Task requirements: Look for "Given" in the records and copy every line that has it.
+++ The input +++
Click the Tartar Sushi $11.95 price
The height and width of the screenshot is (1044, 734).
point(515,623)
+++
+++ The input +++
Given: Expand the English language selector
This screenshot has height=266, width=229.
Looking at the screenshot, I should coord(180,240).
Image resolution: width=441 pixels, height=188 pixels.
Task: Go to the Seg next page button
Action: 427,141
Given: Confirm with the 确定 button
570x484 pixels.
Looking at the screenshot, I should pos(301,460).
+++
+++ The input +++
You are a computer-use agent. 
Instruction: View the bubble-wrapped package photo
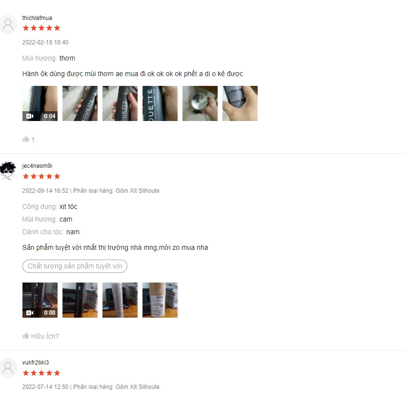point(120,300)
+++
Answer area:
Given: Expand the English language selector
Given: Confirm with the 确定 button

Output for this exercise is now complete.